Spreading the word about the June 20 OSNS screening in Los Angeles. Wendy Revel, Executive Director at CINE has agreed to help; Melanie Jones at Kodak has offered incredible support; and so many friends have pledged support. University of Maryland Baltimore County has offered to send notices/invites to alumni in Southern California. And law gal Diane Davison and I worked out a plan of attack tonight over crab cakes (we’re in Maryland, how can we not). She came up with some great ideas and will be making contact with some pretty high profile subjects in all aspects of support for the movie.

More to come… exhausted but fulfilled…

Say “Cheese!”

February 26, 2009

I am in a little European-style caffe in the historic district of Annapolis. The atmosphere is intimate, even romantic. The lights are low, music is soft and the tables are small and close together. I am sipping a glass of wine and savoring the seared tuna, the chef’s specialty. A late night supper. It hits the spot; I’ve been going since 5 am, working on a promotional video for ADG Creative. The wind up clock on the far wall chimes 8 o’clock.

The photographer Wendy Hickok and I are going over plans for new Old School, New School photos. (It’s time to start prepping for promotion!) Both of our lap tops were up and open, the screens filled with references and samples of the kind of look we’re going for.

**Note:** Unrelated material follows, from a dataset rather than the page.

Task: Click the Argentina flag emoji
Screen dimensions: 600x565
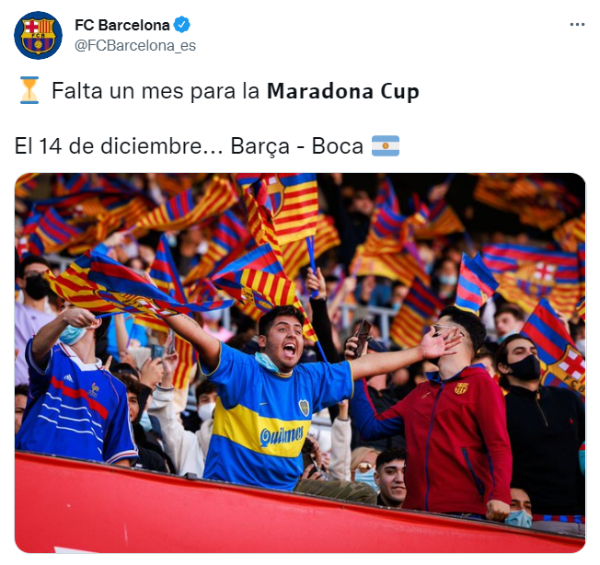Action: click(x=385, y=146)
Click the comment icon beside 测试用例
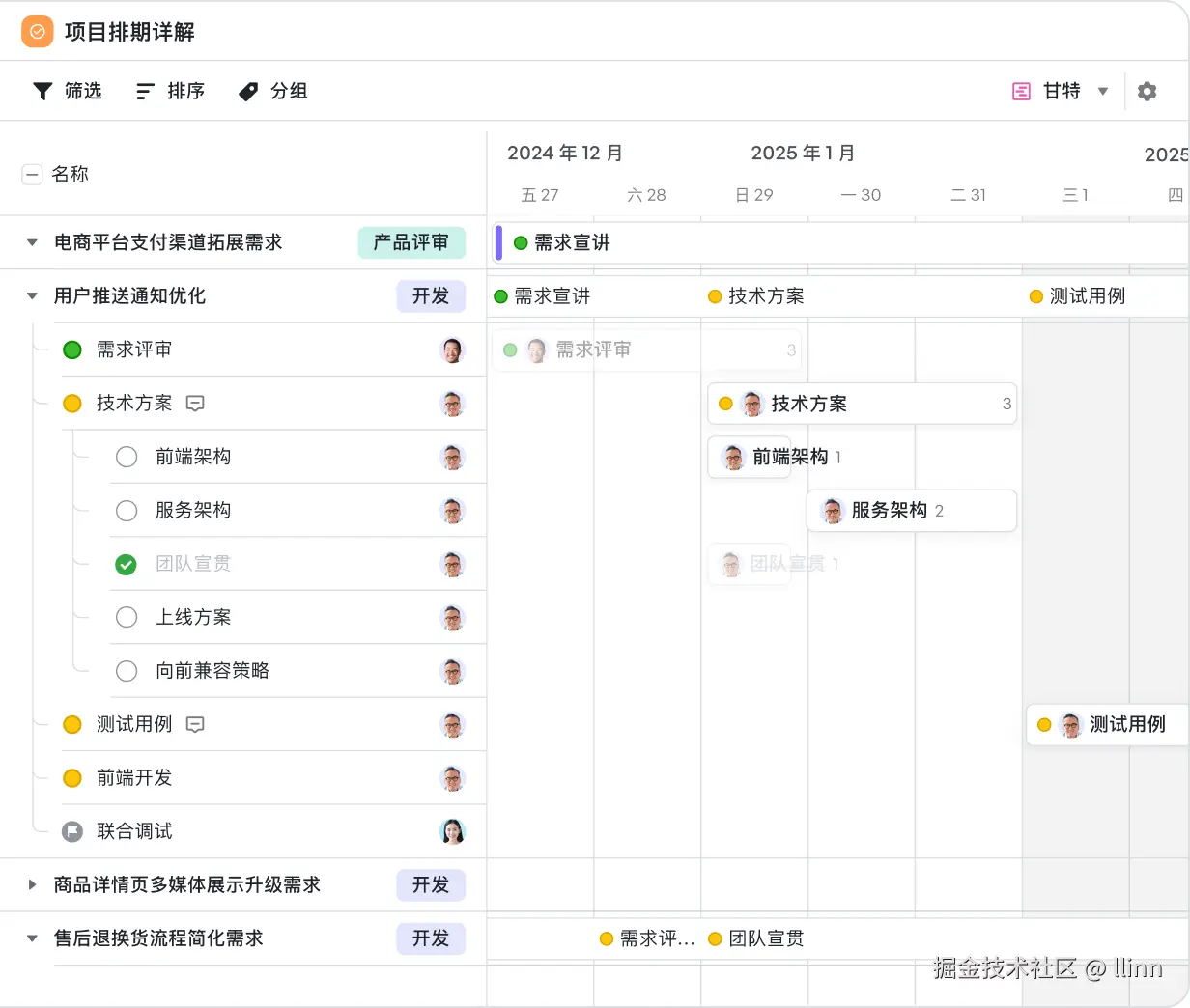This screenshot has height=1008, width=1190. coord(193,725)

We’ve settled on an academic location and a classic lighting scheme, because that best represents the essence of the Old School, New School documentary.

William Fraker Says Yes!

February 25, 2009

If he’s in town the day of the screening, William Fraker will attend and speak at the Los Angeles screening of OSNS. I am elated and grateful! Turning the screening into a happening with featured guests from the Old School, New School documentary continuing the dialogue with the audience would make for a very fulfilling evening, I think.

The screening will be held June 20 in Hollywood (location TBD).

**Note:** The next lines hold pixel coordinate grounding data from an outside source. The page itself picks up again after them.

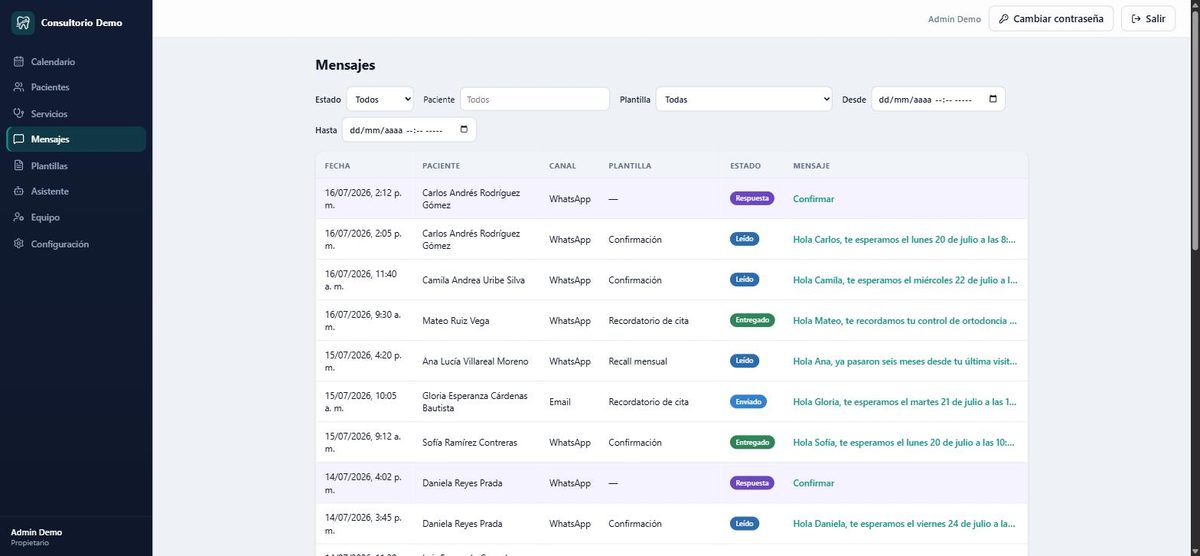This screenshot has width=1200, height=556.
Task: Click the Paciente search input field
Action: pos(535,99)
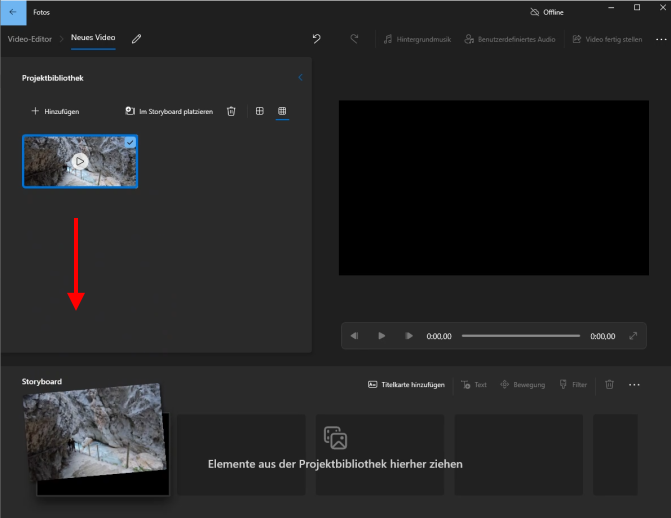Click Hinzufügen to add media
The width and height of the screenshot is (671, 518).
(x=55, y=111)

Later this week Diane the Attorney and I are to meet about strategy and attack in efforts to invite high profile supporters to the OSNS screening.

TED Conference

February 24, 2009

Research for Old School, New School includes potential on-camera subjects, market, material, and support. A visit to one site today touched on everyone of them!

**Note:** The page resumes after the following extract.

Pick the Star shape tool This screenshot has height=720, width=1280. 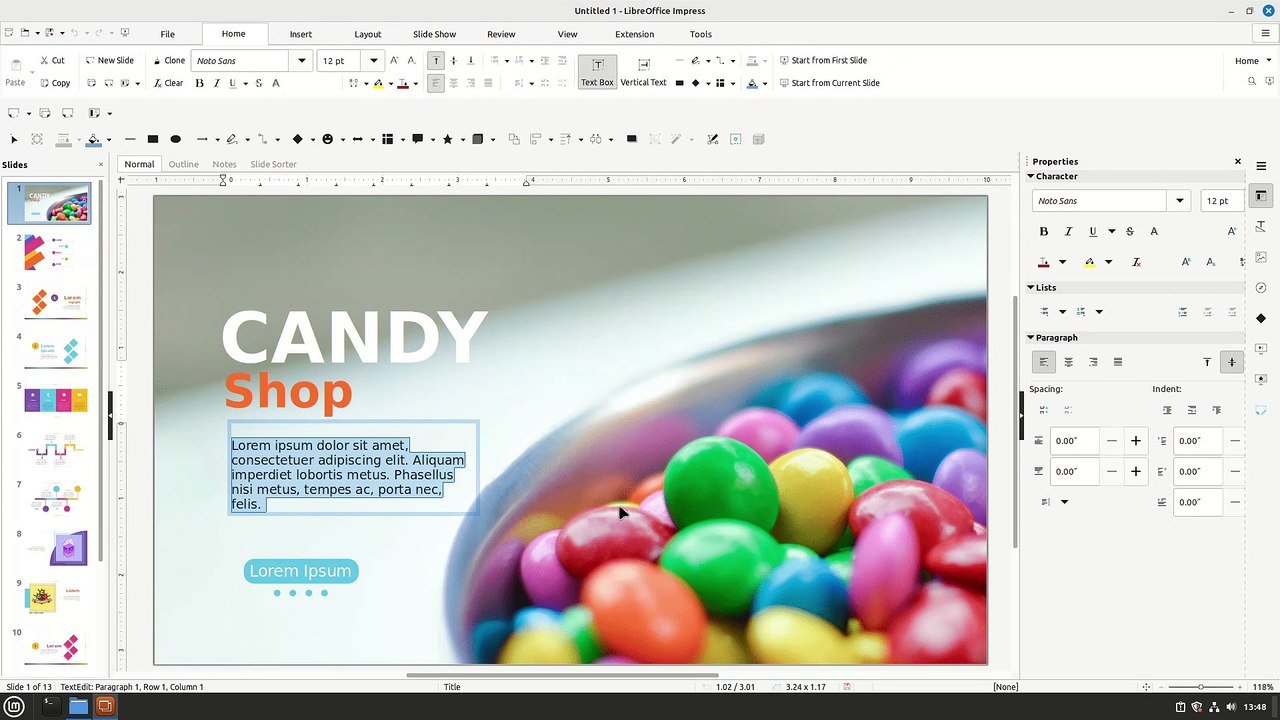click(447, 139)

My friend and gifted musician Paul Harrison sent a link to TED.com. The TED Conference is an annual event that celebrates the thing OSNS stands for: using the power of speech to provoke positive change. I searched around the site and as I watched some of the video recordings of the speakers, became real excited! Many of them passionately touched on the themes of my movie: finding your own voice, taking risks, and defining success.

So, sensing a match between us, I called the TED office, introduced myself and had a spontaneous conversation with a youthful yet professional-sounding lady. She seemed intrigued by my documentary and, although not entirely sure how TED could help, offered to forward any introductory emails to potential subjects seen on the TED site.

I selected a few and immediately sent them to the lady with an extra email thanking her for her generosity. Time will tell if this crazy whim pays off…

Kimberley Browning and Hollywood Shorts Film Fest

February 23, 2009

Starting to see the fruits from the labor of my last trip to Los Angeles. Kimberley Browning, the brains behind the successful Hollywood Shorts Film Festival has offered to host a work-in-progress screening of Old School, New School. Such an honor!

We’d met through a mutual friend, and during a break from an edit session last year, I called and introduced myself and Old School, New School to Kimberley. I told her about the project and how it was an educational documentary intended to help young artists reach their full creative potential. A mutual friend thought there was a connection between us. (Kimberley embodies similar philosophies on art and culture and education.) She was intrigued. We kept in touch and last November met in Los Angeles over a lengthy Greek lunch in Hollywood to formally talk about how we could work together. Now she has offered this screening which is not only generous and amazing, but a touching gesture of trust and faith in my movie.

Much to do to get ready for the spring screening. More to come…

Kirstie Simson Shoot in New York

February 14, 2009

Had the Kirstie Simson shoot today. Kirstie is a legendary British improv dancer. The New York Times recently called her a force of nature!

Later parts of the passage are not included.